↓

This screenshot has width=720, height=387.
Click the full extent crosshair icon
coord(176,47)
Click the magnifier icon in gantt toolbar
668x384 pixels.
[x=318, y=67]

↑

WHAT IS BEING ASKED: All of the data above should be reproduced exactly, with nothing left out.

TASK RESULT:
This screenshot has width=720, height=387.
Click the full extent crosshair icon
coord(176,47)
Click the magnifier icon in gantt toolbar
668x384 pixels.
[x=318, y=67]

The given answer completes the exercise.